All of this left me with a good feeling about the quality standards of Spineless Wonders, a bill for one hundred misprinted books and two cartons of books not fit to sell at full price.
Light bulb moment. I purchased a labeller and stuck Sample Copy on the back cover of eighty misprinted copies, wrapped them in an order form and mailed them to bookshops. As I am the publicist and admin for Spineless Wonders, as well as editor and director, it took me about two weeks. By this time, The Rattler & other stories, had received great reviews in both the Sydney Morning Herald and The Age and Bookseller + Publisher ran both a review, and an interview with Alec.
On the strength of this publicity, I spent the best part of a week on the phone to bookshops. The results were fantastic. By Wednesday afternoon I had placed forty-five copies of The Rattler & other stories (as well as a handful of our first publication, Permission To Lie) in fourteen bookstores. The orders were for multiples of two, three, four or five copies and ranged from firm sale, sale or return and consignment.
Throughout the week I had many conversations with booksellers across the nation. I got knockbacks:
We can’t sell short stories, We’re too busy with our Christmas stock, This one is not for us …
At one well-known bookshop in Paddington, Sydney, the bookbuyer seems to always be out getting a coffee when I ring. Is it me or should I be worried about her caffeine addiction? A common refrain was: who is your distributor?
Andrew from Hill of Content, Melbourne said, ‘You’re really good at getting reviews. I’ll take five. Send me an invoice, you know the drill’. Michelle from Booktique in Merimbula was reading the sample copy, had seen the reviews and intended to call me. Matilda’s Books in Mount Waverley had an order from a U3A customer. I had terrific conversations and learnt lots about life from a booksellers’ point of view.

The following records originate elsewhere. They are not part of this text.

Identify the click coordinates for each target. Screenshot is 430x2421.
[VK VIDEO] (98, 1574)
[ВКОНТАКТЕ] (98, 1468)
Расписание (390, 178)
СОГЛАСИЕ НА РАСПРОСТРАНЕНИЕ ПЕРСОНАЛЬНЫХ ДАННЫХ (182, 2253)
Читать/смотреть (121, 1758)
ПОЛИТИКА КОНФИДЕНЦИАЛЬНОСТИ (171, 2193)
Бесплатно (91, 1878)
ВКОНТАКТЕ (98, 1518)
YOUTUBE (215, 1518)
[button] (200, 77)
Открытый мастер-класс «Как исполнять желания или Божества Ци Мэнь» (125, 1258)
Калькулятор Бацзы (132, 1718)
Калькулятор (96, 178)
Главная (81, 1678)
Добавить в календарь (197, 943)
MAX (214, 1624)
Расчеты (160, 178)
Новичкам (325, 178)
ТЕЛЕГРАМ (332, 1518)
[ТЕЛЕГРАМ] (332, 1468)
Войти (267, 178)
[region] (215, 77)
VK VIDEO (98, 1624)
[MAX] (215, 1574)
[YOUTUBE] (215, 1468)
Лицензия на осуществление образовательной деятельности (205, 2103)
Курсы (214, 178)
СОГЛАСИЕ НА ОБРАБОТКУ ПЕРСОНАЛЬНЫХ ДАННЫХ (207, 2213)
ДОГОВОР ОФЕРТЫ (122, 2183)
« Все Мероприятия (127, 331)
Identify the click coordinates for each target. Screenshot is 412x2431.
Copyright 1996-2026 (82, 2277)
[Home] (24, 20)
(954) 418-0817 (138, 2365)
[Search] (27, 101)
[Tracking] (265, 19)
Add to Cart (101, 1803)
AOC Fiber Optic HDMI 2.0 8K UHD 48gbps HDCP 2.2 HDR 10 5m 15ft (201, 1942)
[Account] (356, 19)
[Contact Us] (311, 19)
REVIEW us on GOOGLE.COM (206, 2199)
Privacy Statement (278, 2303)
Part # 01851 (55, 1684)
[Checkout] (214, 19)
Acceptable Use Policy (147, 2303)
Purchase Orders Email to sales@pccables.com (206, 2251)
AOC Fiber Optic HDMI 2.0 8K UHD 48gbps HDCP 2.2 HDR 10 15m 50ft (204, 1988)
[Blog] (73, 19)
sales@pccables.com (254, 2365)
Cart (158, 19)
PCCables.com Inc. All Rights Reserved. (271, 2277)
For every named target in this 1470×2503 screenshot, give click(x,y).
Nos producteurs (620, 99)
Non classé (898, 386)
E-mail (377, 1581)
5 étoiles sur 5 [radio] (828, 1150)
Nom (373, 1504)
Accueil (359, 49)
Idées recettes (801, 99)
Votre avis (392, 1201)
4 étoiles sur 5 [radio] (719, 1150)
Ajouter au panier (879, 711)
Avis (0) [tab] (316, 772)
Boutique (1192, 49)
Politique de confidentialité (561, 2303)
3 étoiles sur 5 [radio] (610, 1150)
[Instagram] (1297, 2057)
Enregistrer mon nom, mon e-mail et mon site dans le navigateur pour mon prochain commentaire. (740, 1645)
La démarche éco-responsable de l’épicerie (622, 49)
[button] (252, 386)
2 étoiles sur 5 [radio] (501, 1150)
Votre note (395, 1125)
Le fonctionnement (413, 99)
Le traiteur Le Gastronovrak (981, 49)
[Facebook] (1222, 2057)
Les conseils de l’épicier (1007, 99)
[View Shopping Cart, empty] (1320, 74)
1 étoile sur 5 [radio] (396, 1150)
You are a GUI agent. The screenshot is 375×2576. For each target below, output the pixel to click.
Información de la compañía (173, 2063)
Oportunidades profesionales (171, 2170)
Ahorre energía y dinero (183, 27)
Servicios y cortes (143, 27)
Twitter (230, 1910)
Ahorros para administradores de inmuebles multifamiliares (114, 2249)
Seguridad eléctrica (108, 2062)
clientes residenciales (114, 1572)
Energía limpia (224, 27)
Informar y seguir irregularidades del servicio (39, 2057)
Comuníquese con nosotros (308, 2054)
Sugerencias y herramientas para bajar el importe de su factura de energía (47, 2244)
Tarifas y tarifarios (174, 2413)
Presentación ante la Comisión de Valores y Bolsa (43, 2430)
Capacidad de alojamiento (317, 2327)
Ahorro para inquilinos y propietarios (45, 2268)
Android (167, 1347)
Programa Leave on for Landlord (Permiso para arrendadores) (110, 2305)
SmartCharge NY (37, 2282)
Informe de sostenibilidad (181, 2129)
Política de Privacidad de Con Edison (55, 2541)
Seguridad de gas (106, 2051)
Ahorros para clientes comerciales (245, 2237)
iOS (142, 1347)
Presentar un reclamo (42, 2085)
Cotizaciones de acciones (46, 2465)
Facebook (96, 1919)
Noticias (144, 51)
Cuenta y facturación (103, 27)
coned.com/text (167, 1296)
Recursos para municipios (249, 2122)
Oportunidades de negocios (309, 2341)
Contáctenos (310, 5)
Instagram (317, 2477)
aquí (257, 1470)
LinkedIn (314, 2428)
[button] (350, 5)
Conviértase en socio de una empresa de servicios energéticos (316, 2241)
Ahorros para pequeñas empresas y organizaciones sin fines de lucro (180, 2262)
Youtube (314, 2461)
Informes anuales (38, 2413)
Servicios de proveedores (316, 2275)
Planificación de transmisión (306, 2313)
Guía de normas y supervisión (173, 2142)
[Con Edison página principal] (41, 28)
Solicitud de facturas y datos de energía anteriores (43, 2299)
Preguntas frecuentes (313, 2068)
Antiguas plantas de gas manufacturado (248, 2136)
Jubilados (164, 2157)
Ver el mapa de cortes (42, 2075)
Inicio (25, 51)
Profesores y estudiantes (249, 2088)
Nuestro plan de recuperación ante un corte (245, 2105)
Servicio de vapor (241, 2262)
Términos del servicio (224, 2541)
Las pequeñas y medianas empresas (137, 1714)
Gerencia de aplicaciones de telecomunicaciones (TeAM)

Misprinting one hundred books was an expensive mistake for me. Added to that was the cost of mailing the samples to eighty bookshops. But it did mean that the product got into the hands of booksellers. POD books have not had a good reputation (poorly proofed and self-published, printed on thick, whiter than white paper stock in miniscule print with narrow margins). When I began Spineless Wonders I set out to produce critically-acclaimed POD books, indistinguishable from those produced by larger publishers using offset printing. My printing error, and the experience of ‘hand-selling’ to bookshops, gave me a chance to assess if I had succeeded.
Bronwyn Mehan runs Spineless Wonders, a publishing company devoted to producing quality short Australian stories. Her print on demand publications are printed by Lightning Source Australia and it is hoped that its distribution channels, comprising some of Australia’s best known distributors, will be operating soon.